Redes sociais: a falsa promessa de democratização e a intolerância ao contraditório
A promessa de democratização
Com o advento da internet, emergiu a esperança de uma nova experiência democrática, desta vez, verdadeiramente inclusiva e plural, que seria promovida pela participação de um segmento cada vez mais amplo da população no debate público. Na internet todos poderiam consumir e todos poderiam produzir informação.
Tinha-se, enfim, um espaço onde cada um poderia vocalizar preferências e ser escutado. O fim do monopólio da informação pelas grandes companhias midiáticas significava o início de uma nova era, agora, genuinamente democrática, que garantiria o estabelecimento de lugares de fala plurais. Parecia bom demais para ser verdade e, em certa medida, era mesmo.
As câmaras de eco das redes sociais
O exercício democrático pressupõe o diálogo e o debate entre ideias contrastantes. No entanto, o modus operandi das redes sociais – produto de maior prestígio da internet – terminou por impossibilitar o encontro das discordâncias, contribuindo enormemente para a polarização da sociedade que, por sua vez, garante o sustento de líderes e movimentos autoritários.
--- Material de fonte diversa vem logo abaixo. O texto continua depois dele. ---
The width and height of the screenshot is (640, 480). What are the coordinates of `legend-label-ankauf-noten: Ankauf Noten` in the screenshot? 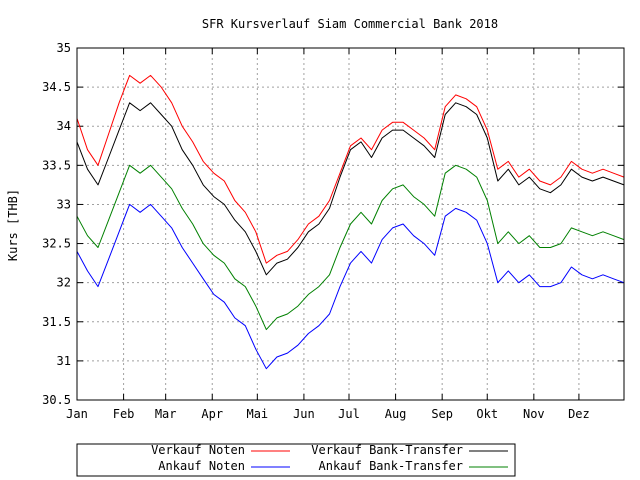 It's located at (202, 466).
Isso ocorre por meio de algoritmos que selecionam o conteúdo ao qual cada indivíduo terá acesso, baseado em seu histórico de pesquisas e compartilhamentos on-line. Dessa forma, ao personalizar e customizar o conteúdo exibido, as redes sociais garantem a exposição do usuário apenas a tópicos que confirmam suas ideias, valores e visões de mundo.
Nesse contexto, os indivíduos, insulados de opiniões divergentes, terminam por estar cada vez mais integrados a comunidades homogêneas que compartilham as mesmas ideologias e crenças. Assim, discursos de ódio e ideias mirabolantes tornam-se inteiramente aceitáveis pois encontram validação automática dentro das “câmaras de eco” das redes sociais.
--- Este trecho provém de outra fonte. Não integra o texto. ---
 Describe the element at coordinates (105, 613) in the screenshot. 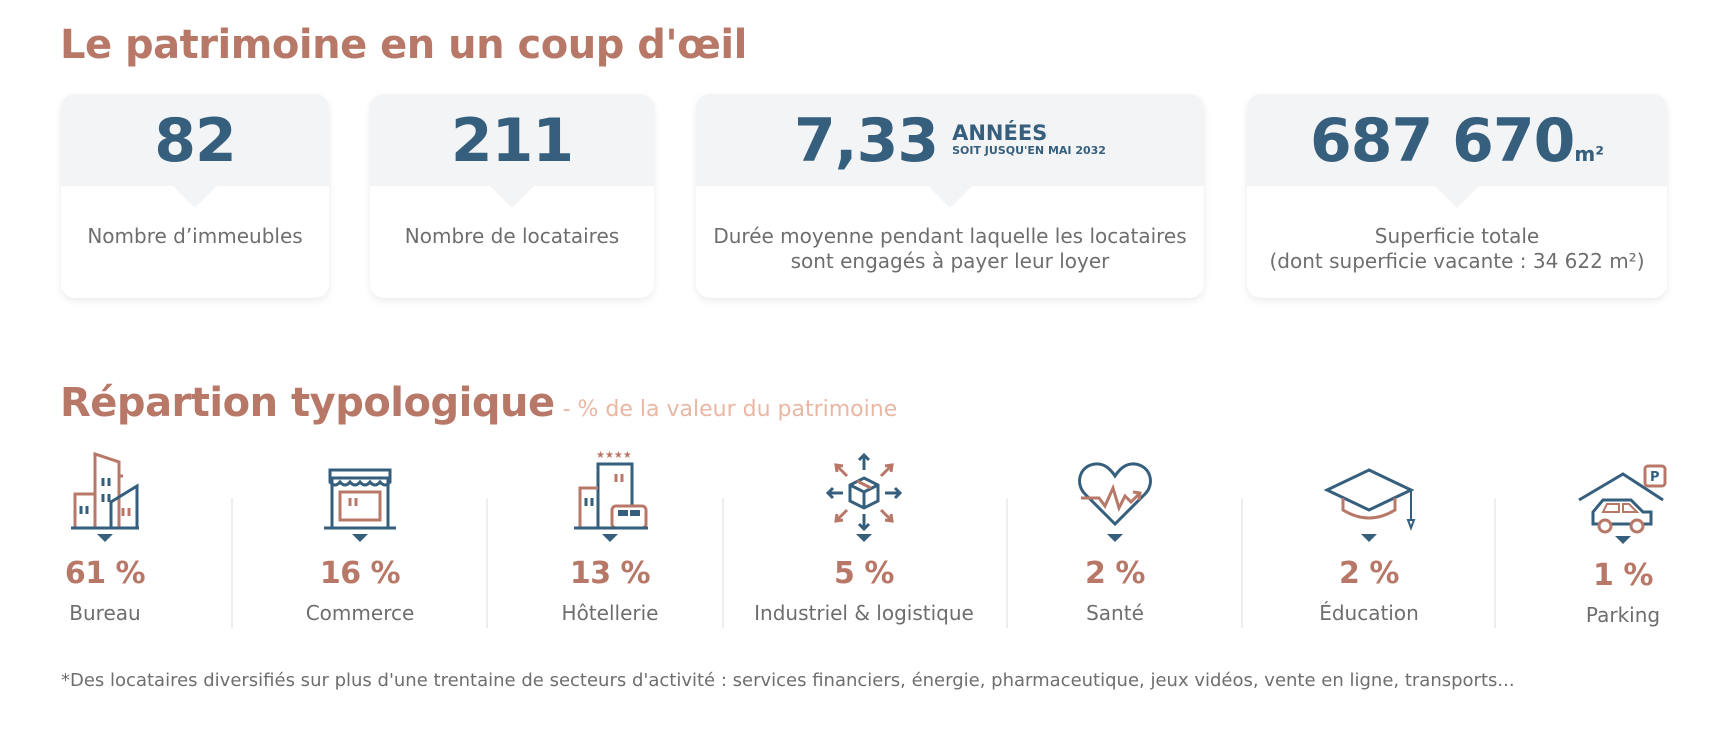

Esse processo representa o fim de uma suposta “ditadura do politicamente correto” porque ideias repreensíveis não chegam até aqueles que estão dispostos a repreendê-las, e inaugura também a construção de um abismo notório entre a realidade e a percepção que os indivíduos fazem dela.
O desconforto em relação ao contraditório
Condenados a escutar somente ecos daquilo que temos por verdade, terminamos todos por nos contentarmos a um narcisismo confortável, mas dificilmente benéfico para uma construção democrática. Isso porque, apesar de diariamente adquirirmos confirmações de nossas ideias pré-concebidas, essa concordância generalizada dificilmente se realiza no espaço público, onde, em função da heterogeneidade, divergências tendem a prevalecer.
Assim, quando os indivíduos deixam as telas de seus computadores para participar da realidade coletiva, ocorre um estranhamento, porque ao se defrontarem com a alteridade e com o diferente, são desafiados a contestar todas aquelas certezas pré-concebidas. Exercício de humildade insuportável para muitos.
Fomos desacostumados ao contraditório e não surpreende portanto que alguns indivíduos defendam ideias absurdas com tanto afinco, como se fossem óbvias, e como se o absurdo fosse domínio exclusivo das ideias dos outros. Talvez por isso tanta violência, porque desabituados a desaprovação ou a crítica, esses sujeitos terminam por se transformarem em crianças mimadas, exigindo de todos uma validação gratuita e automática, cuja falta é sentida como prejuízo, causado sempre por um outro, que precisa então pagar pelo dano que infligiu. Esse dano é o próprio ato de discordar que, em uma sociedade ultimamente separada entre os “bons” e os “maus”, acabou sendo transformado em pecado capital.